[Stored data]
========

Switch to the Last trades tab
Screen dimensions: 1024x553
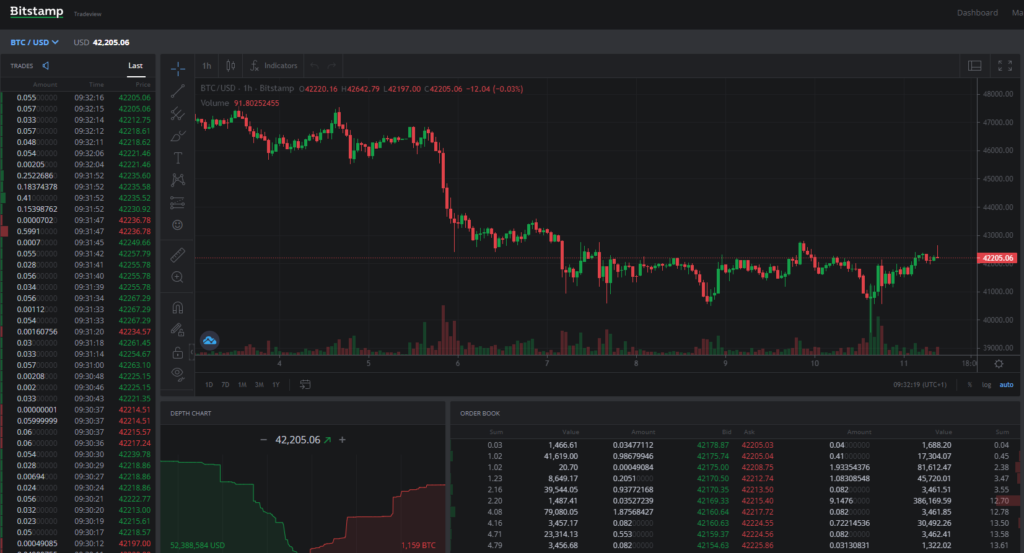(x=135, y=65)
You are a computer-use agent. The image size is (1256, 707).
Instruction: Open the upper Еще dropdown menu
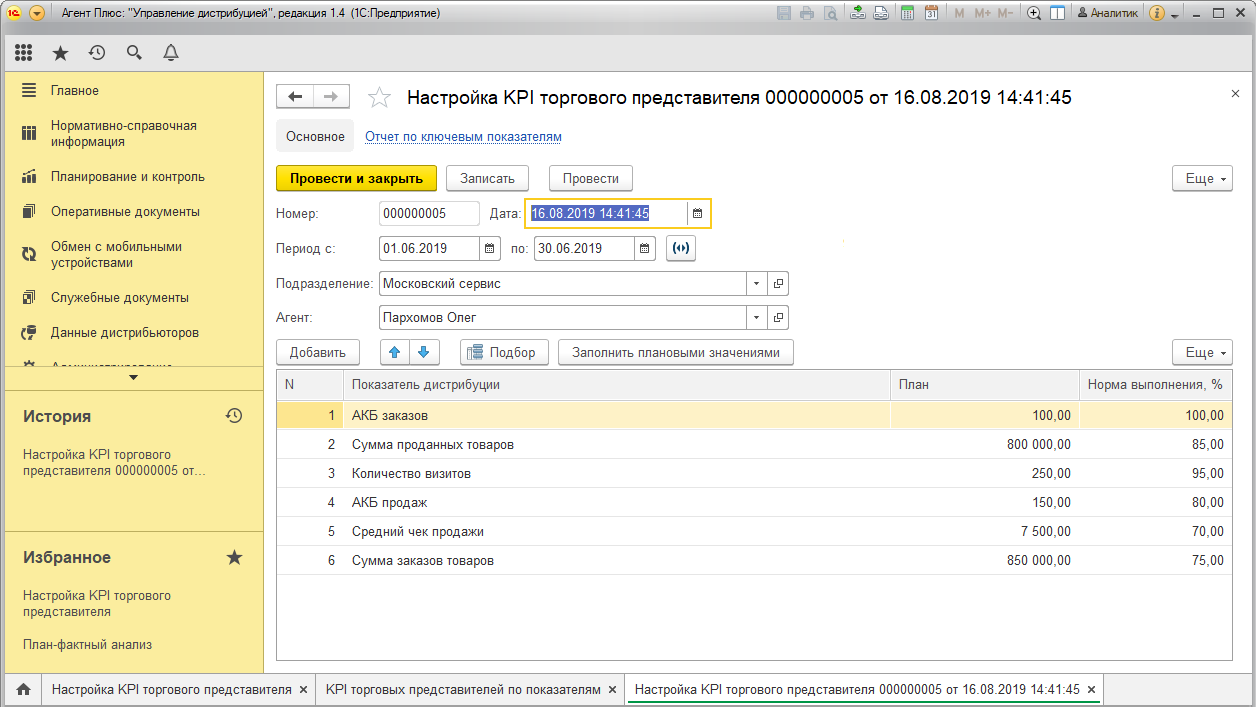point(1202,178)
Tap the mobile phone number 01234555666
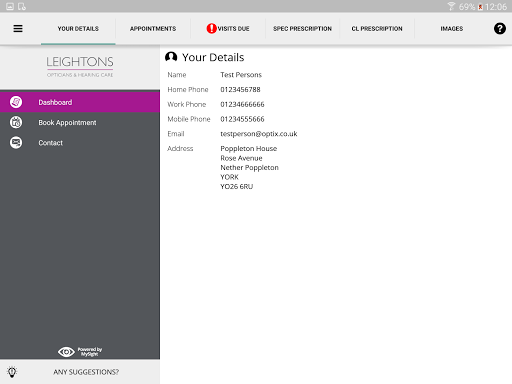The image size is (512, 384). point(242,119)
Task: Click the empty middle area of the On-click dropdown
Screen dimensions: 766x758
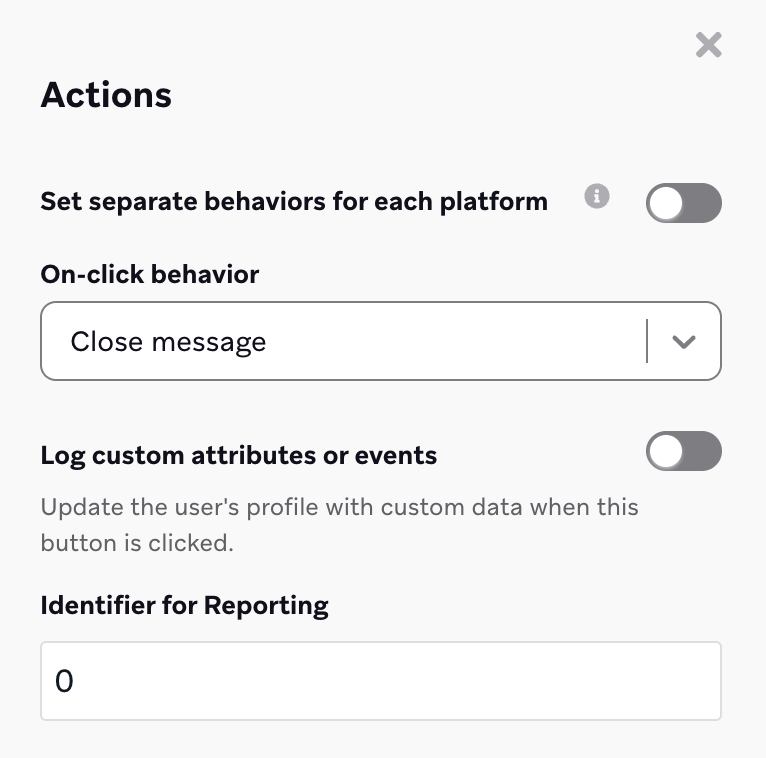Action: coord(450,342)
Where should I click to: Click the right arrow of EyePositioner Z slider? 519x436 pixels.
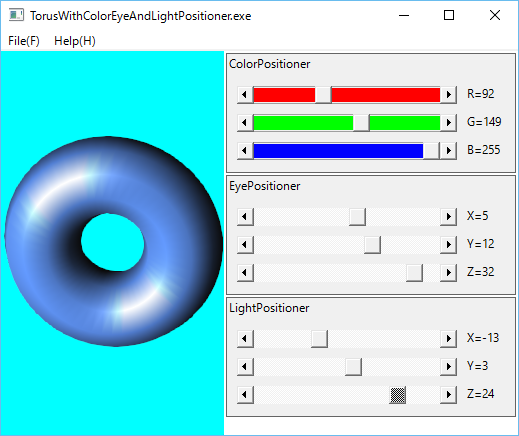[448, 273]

========

Brief: Leave the pictures out. Transcribe exactly the lines from the one with "Instruction: Open the upper Еще dropdown menu" through the end of the records.

Answer below:
Instruction: Open the upper Еще dropdown menu
point(1202,178)
Tap the mobile phone number 01234555666
The image size is (512, 384). point(242,119)
Task: Click the empty middle area of the On-click dropdown
Screen dimensions: 766x758
Action: coord(450,342)
Where should I click to: Click the right arrow of EyePositioner Z slider? 519x436 pixels.
[448, 273]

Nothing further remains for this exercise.